Investigators from the Chemical Safety Board, led by Supervisory Investigator Lead Johnnie Banks, are on site at Freedom Industries in Charleston, W.Va., to investigate the leak of 4-methylcyclohexane methanol (MCHM) that contaminated the Elk River.
According to local authorities the leak, of unknown quantity, has left hundreds of thousands of West Virginia residents without clean drinking water. As a result, schools and businesses in a multi-county area are closed.
“This incident continues to impact the people of West Virginia – our goal is to find out what happened to allow a leak of such magnitude to occur and to ensure that the proper safeguards are in place to prevent a similar incident from occurring,” said CSB Chairperson Rafael Moure-Eraso.
Freedom Industries Ordered to Empty Remaining Tanks
The West Virginia Department of Environmental Protection’s Division of Water and Waste Management (DWWM) is requiring Freedom Industries to empty the 11 remaining above-ground storage tanks at its Etowah Terminal in Charleston.
The contents of three other tanks, including the one that leaked on Jan. 9, already have been removed and relocated to another facility.

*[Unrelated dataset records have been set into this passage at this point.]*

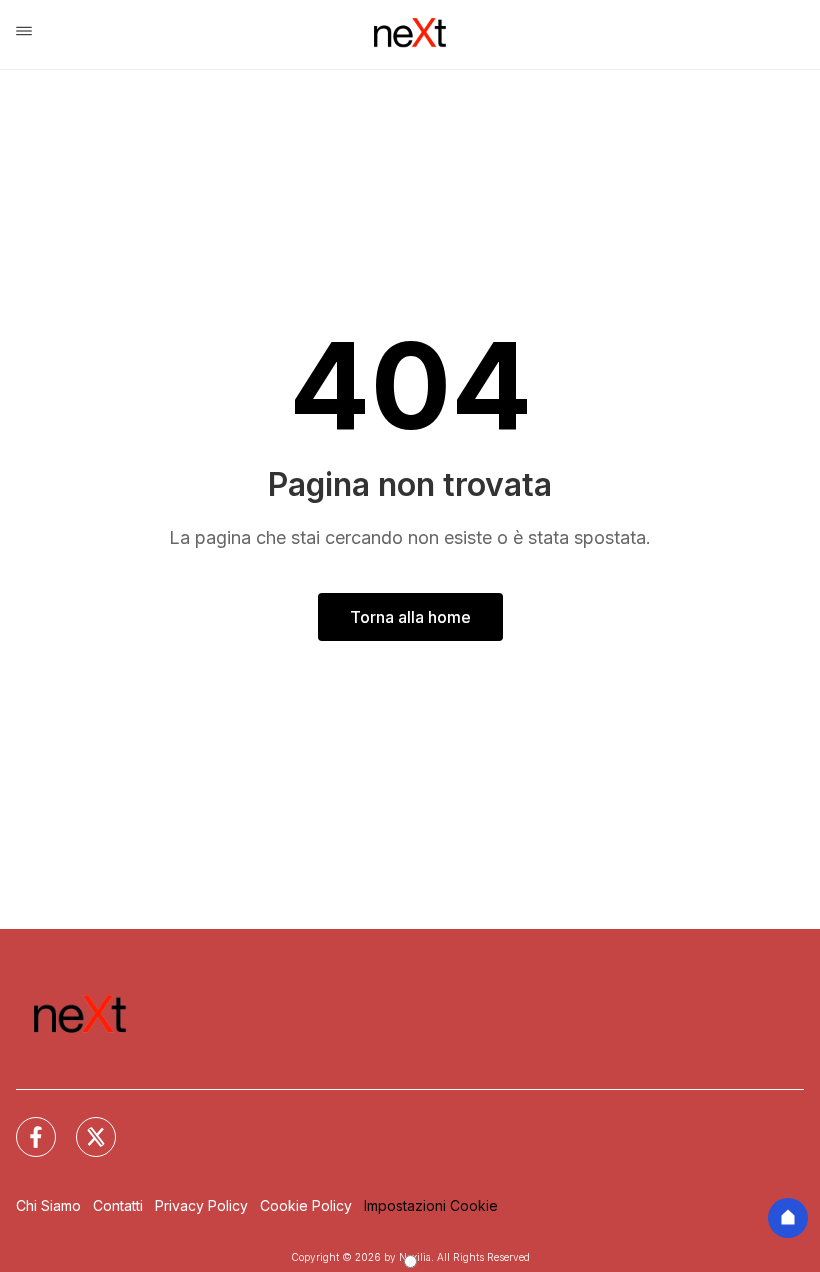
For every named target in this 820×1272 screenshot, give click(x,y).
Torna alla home (410, 617)
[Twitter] (84, 1125)
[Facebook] (24, 1125)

Those three tanks contained 4-Methylcyclohexane Methanol (MCHM).
The WVDEP’s DWWM issued a Cease Operations Order to Freedom Industries on Jan. 10. The agency’s Division of Air Quality also issued a Notice of Violation (NOV) to Freedom for causing statutory air pollution by discharging MCHM into the air. Both of those orders still are in effect.
According to the order issued Jan. 10, Freedom Industries must remove all material from all above-ground storage tanks and store the material in an off-site area that provides adequate secondary containment. Freedom Industries also must submit for approval an appropriate plan of corrective action, which at a minimum shall include, among other things, a detailed plan to appropriately implement a remediation of all contaminated soil and groundwater and create a plan for the ultimate disposition of the products stored in these tanks.
The Etowah Terminal was the site of a Jan. 9 spill during which a tank leaked an unknown quantity of MCHM into secondary containment. A portion of that material escaped secondary containment and reached the Elk River.
During the course of the investigation by WVDEP, the investigators noted that in addition to the three above-ground storage tanks containing MCHM, 11 additional tanks were reported inside the same failed secondary containment area in which the MCHM leaked. The other materials being stored in the additional tanks include calcium chloride and glycerin.